Saudi and the UAE have a knack for making lofty promises and delivering on all of them. Whether building a global metropolitan city from scratch or reaching net-zero aims, these two Gulf countries do not make claims and fall short of achieving them.
On October 23, 2021, Saudi Arabia, the world’s biggest oil exporter, pledged to cut its carbon emissions to net-zero by 2060. Crown Prince Mohammed bin Salman said the Gulf state would invest more than $180 billion to reach the goal. But he said the kingdom would continue to produce oil for decades to come.
Documents leaked to the BBC revealed Saudi officials asked the UN to play down the need to rapidly move away from fossil fuels, ahead of the COP26 meeting, which starts in Glasgow on October 31.
At the launch of a climate conference in Riyadh, Saudi Crown Prince Mohammed Bin Salman (MBS), said it would reach the target without affecting the “stability of global energy markets.”
He said the country also would cut its emissions of methane by 30% by 2030. The plans would rely on “the availability of the required technologies to manage and reduce emissions,” MBS said.
Energy Minister Abdulaziz bin Salman said the country would use carbon capture – technology that extracts CO2 from the air, to help it meet the goal. Earlier this year, Saudi Arabia said it would reduce carbon emissions by shifting to renewable energy and planting billions of trees.
On Sunday, October 24, Bahrain’s Cabinet said the Gulf country aims to also reach net-zero carbon emissions in 2060, to help tackle climate change and protect the environment, the state news agency (BNA) reported.
The UAE will invest more than $160 bn to become the first Gulf state to achieve net-zero carbon emissions by 2050, as part of a significant but detail-light climate initiative revealed Thursday at the Expo 2020 site.
“We are committed to seizing the opportunity to cement our leadership on climate change within our region… as we pivot our economy and nation to net zero,” said Sheikh Mohammed bin Rashid Al Maktoum, vice president and prime minister of the UAE and Ruler of Dubai.
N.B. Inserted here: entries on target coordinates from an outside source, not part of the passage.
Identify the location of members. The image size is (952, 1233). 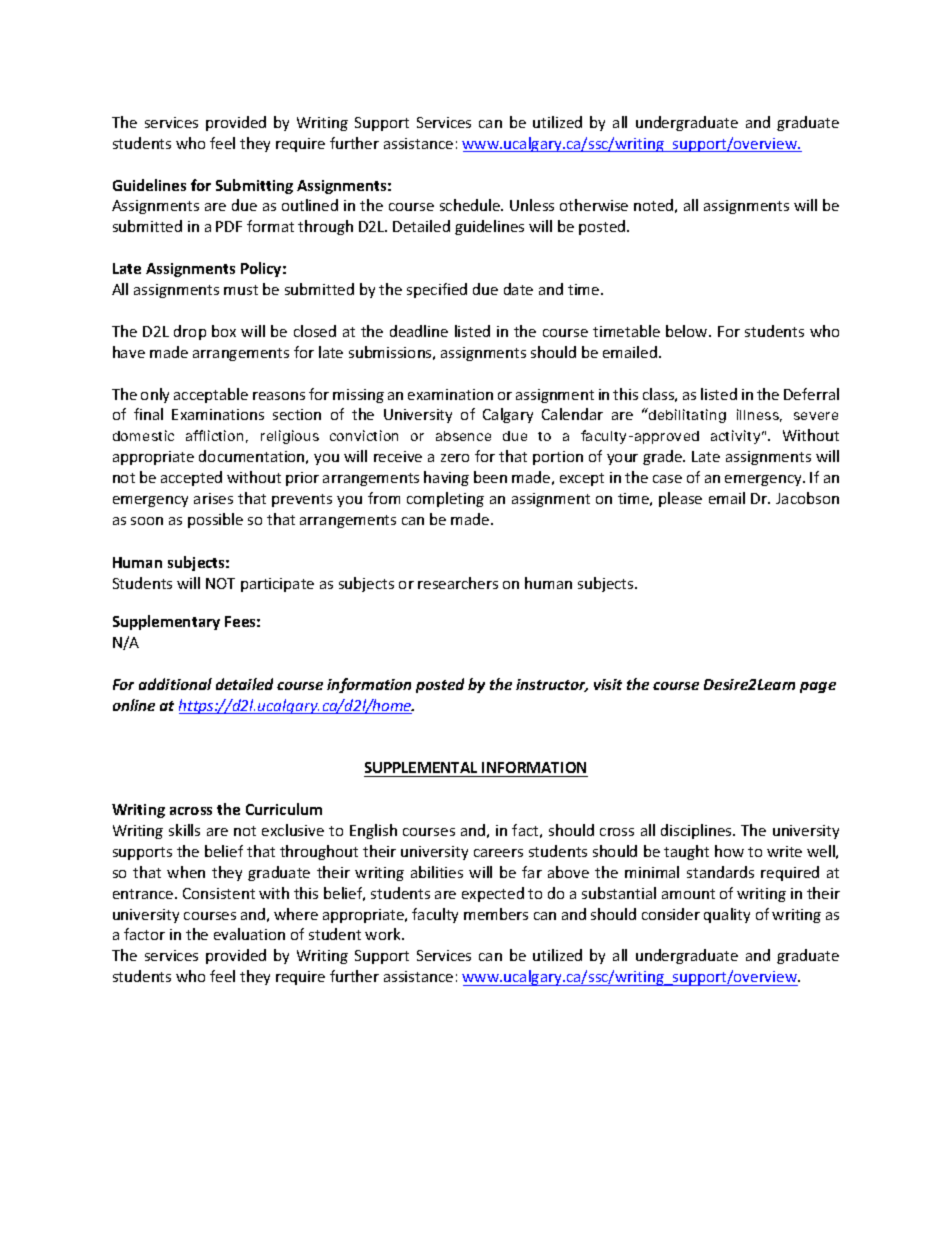
(496, 914).
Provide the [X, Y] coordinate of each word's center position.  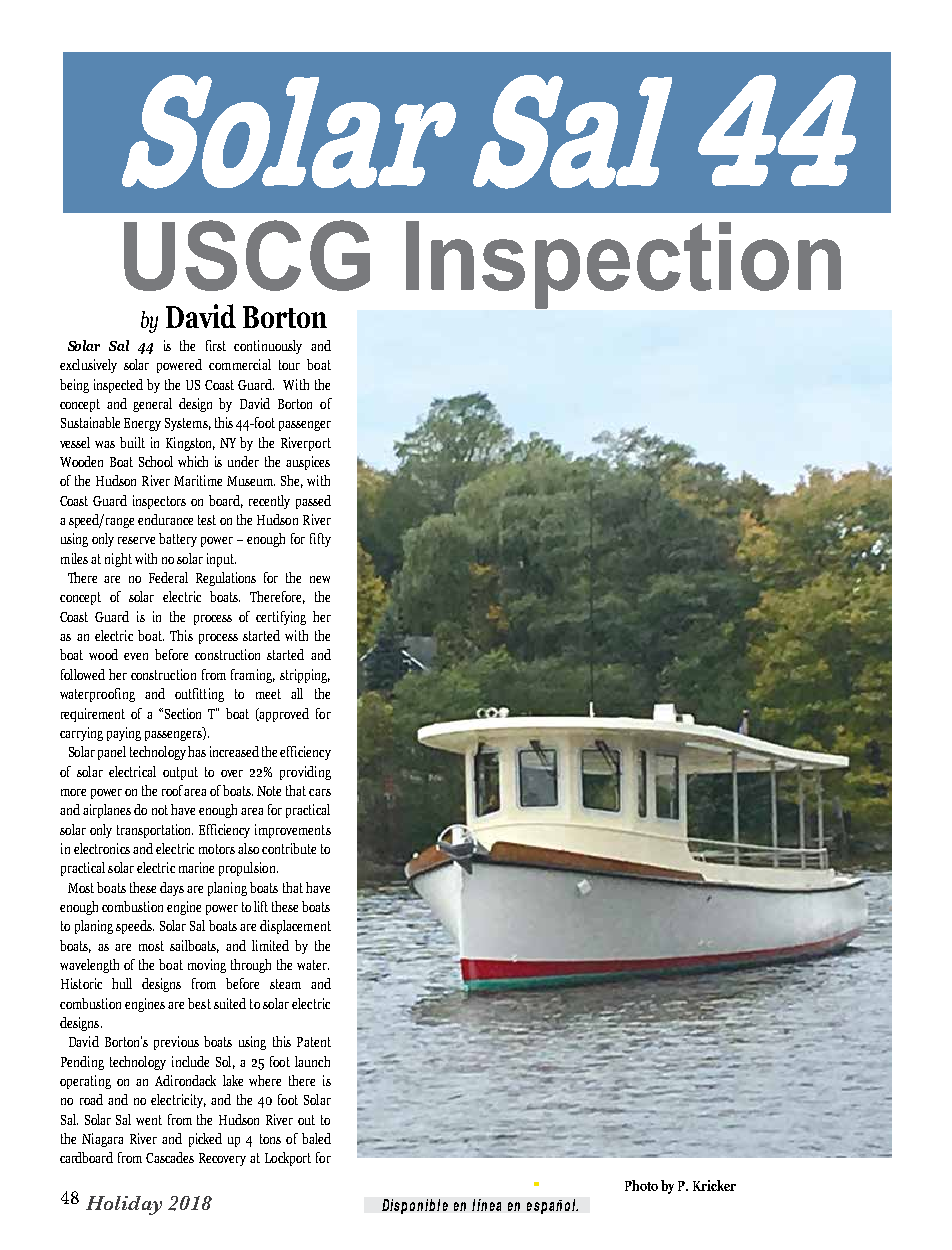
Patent [314, 1042]
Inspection [623, 265]
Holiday [124, 1205]
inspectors [159, 502]
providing [305, 773]
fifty [320, 540]
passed [313, 502]
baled [316, 1138]
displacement [295, 927]
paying [124, 734]
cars [320, 792]
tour [289, 365]
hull [122, 983]
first [216, 345]
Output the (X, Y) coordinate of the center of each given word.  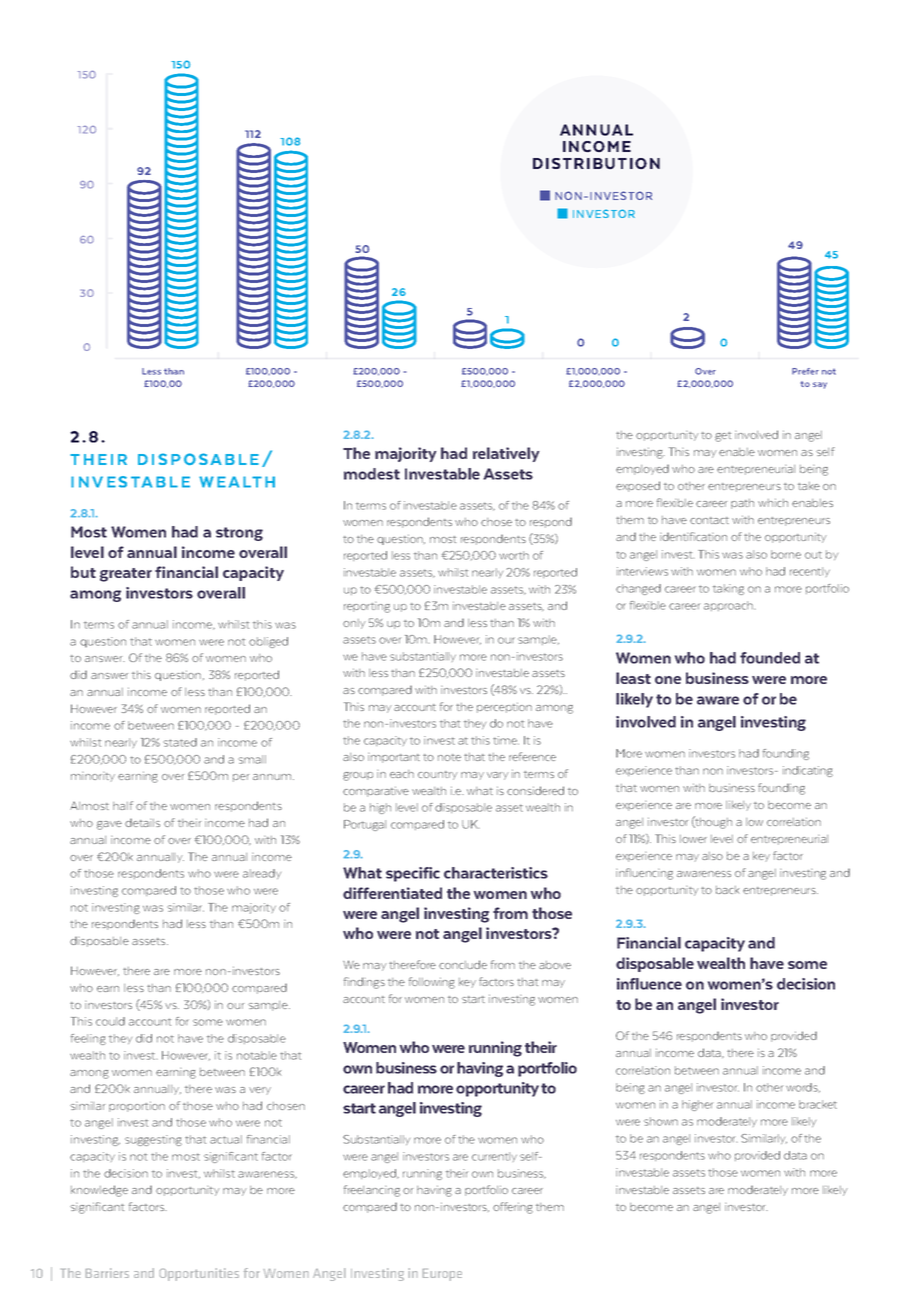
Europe (442, 1275)
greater (126, 575)
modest (372, 474)
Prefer (805, 371)
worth (514, 555)
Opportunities (199, 1274)
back (727, 890)
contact (709, 520)
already (262, 874)
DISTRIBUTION (596, 164)
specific (413, 874)
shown (661, 1121)
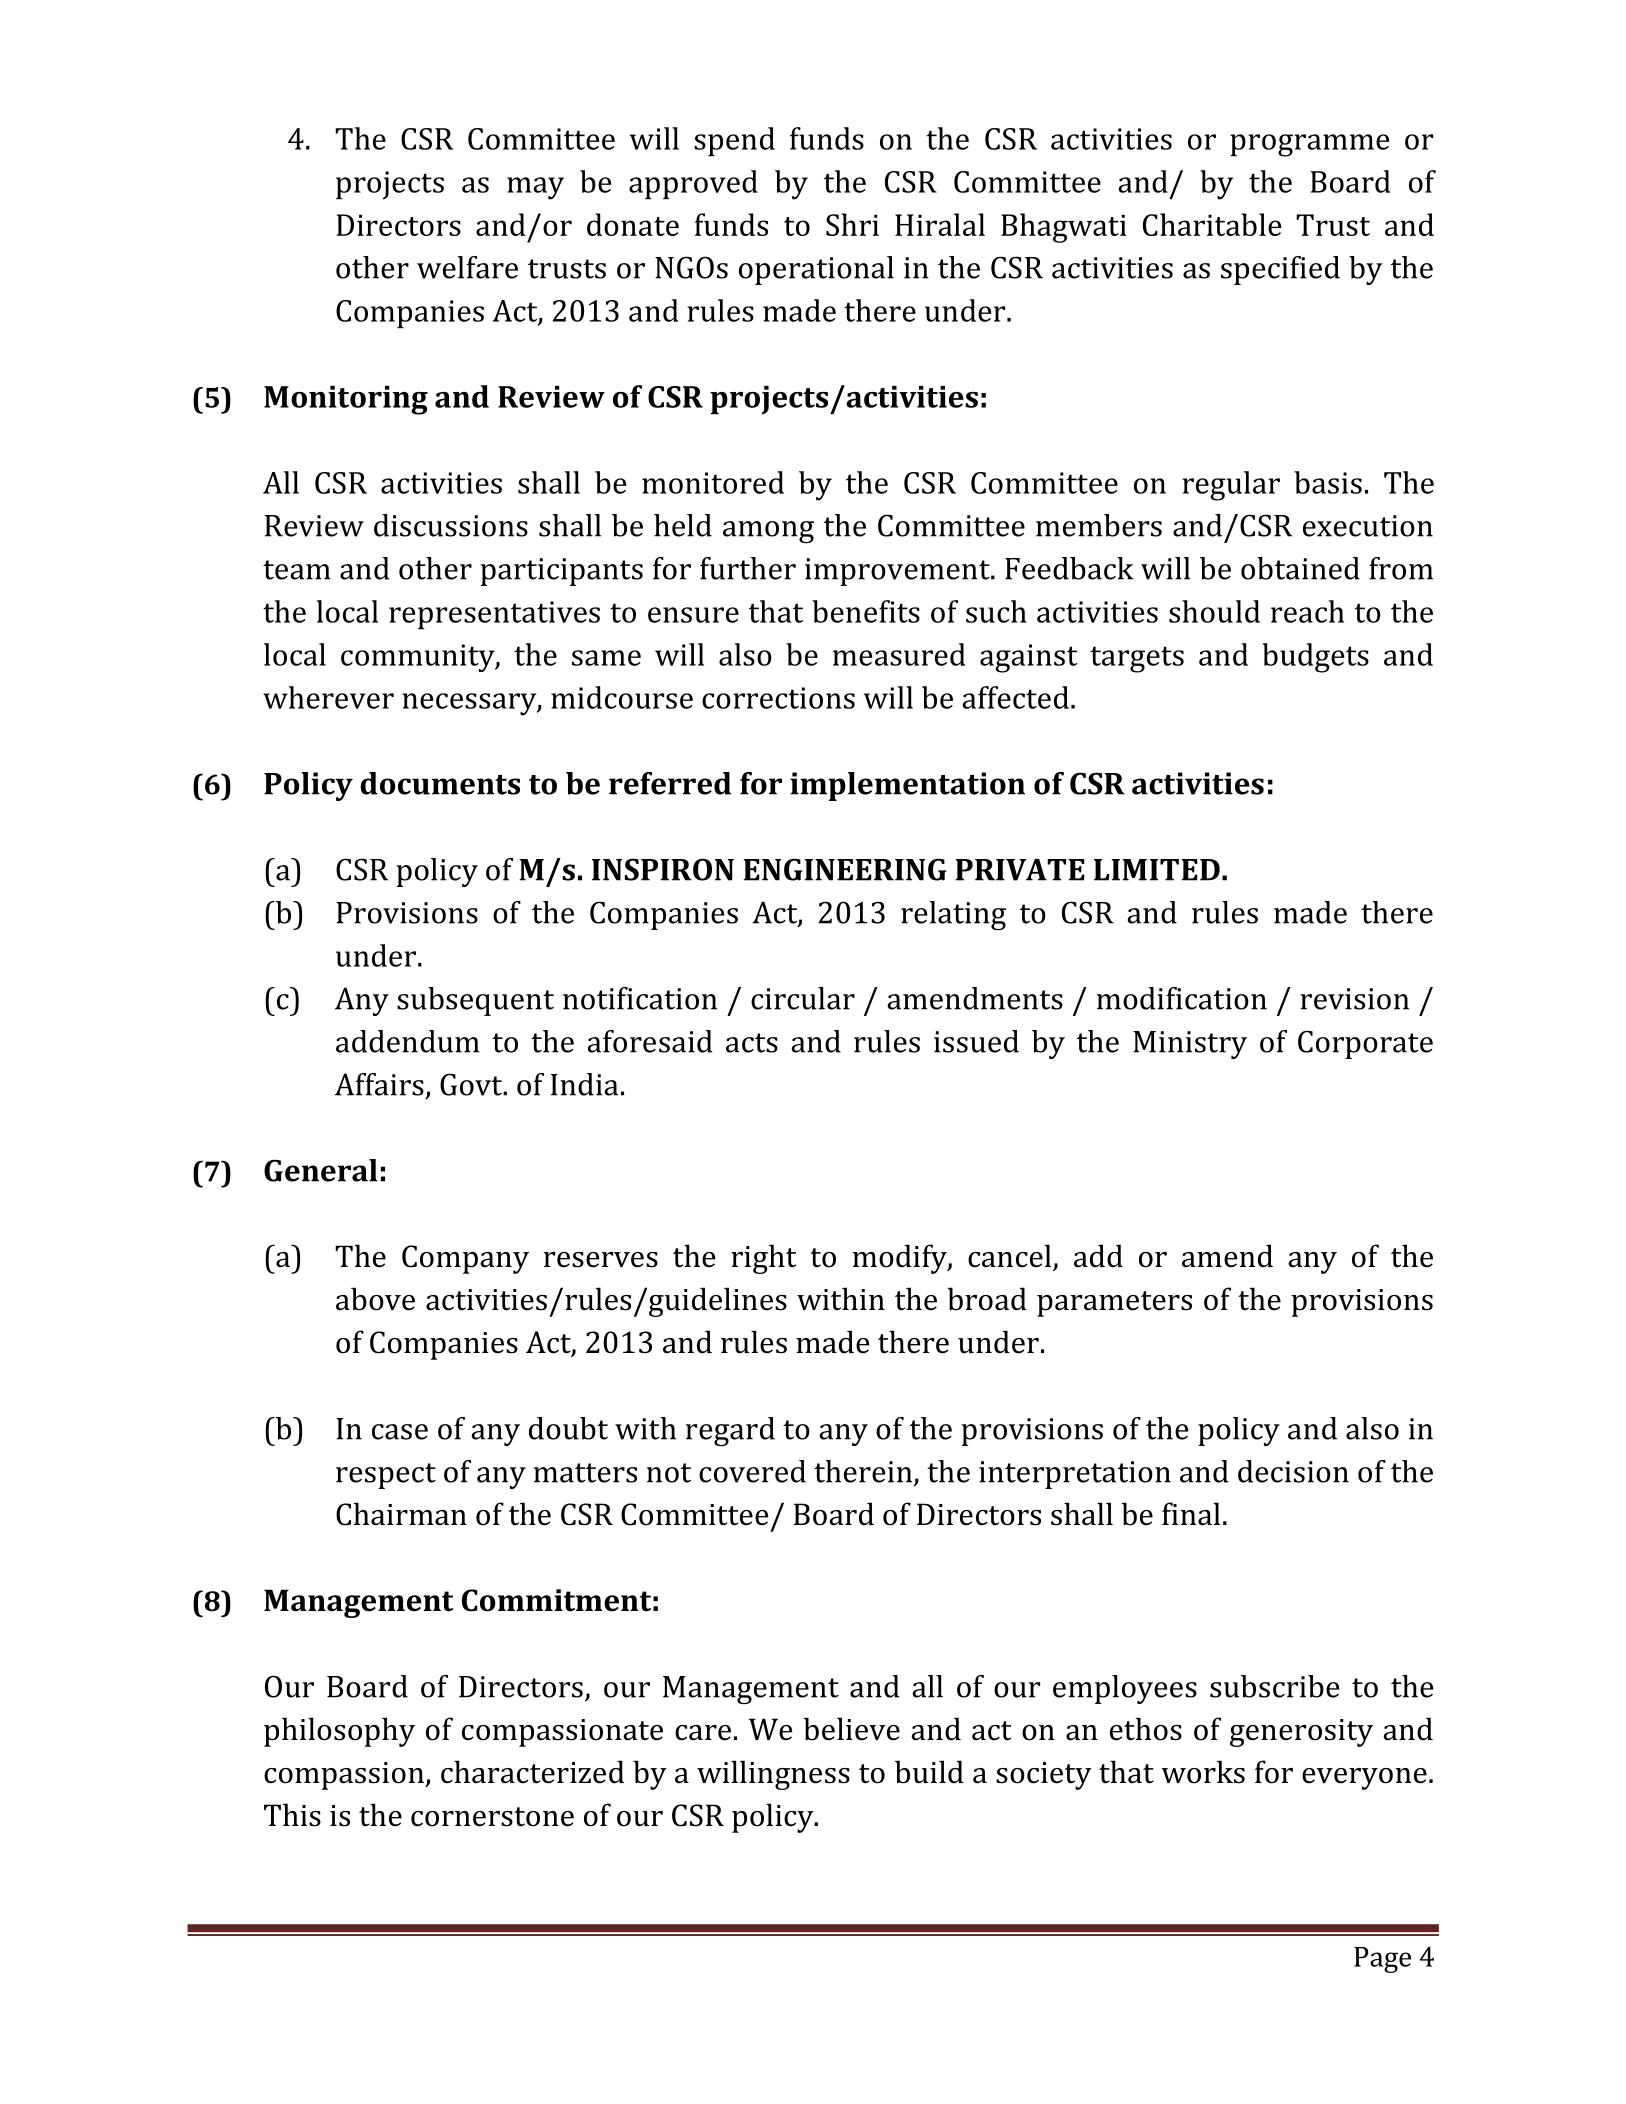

The 2050 target aligns the UAE with most major global climate commitment pledges and comes ahead of the United Nations COP26 climate talks in November.
The UAE initiative is in line with the Paris Agreement, which calls on countries to prepare long-term strategies to reduce greenhouse gas emissions and limit the rise in global temperature by 1.5 °C compared to pre-industrial levels.
The government is lobbying to host the COP28 global climate summit in Abu Dhabi in November 2023.
The regional first move will also likely add significant pressure on other major fossil fuels producers, such as Saudi Arabia, to raise domestic ambition to be part of the solution.
Despite efforts to diversify and build its green credentials, oil and gas exports remain a strong part of the UAE economy, making up 30% of the national GDP.
The country produced an average of 4 million barrels per day of petroleum and other liquids in 2019, according to the US Energy Information Administration, ranking it seventh in the world.
Abu Dhabi National Oil Company, known as ADNOC, still plans to invest heavily to increase oil production capacity to 5 million barrels a day in the coming years following approval to invest $122 bn in developing new oil and gas deposits.
The country has invested over $40 bn in clean energy sectors in recent years, as well as contributions to renewable energy projects in 70 other countries, in anticipation of the energy transition.
Its first nuclear power plant, Barakah, has been connected to the national grid and the UAE aims to produce 14 GW of clean energy by 2030, up from about 100 MW in 2015, Reuters reported.
The net-zero commitment could put pressure on neighboring Saudi Arabia, the world’s largest oil producer, to move away from fossil fuels.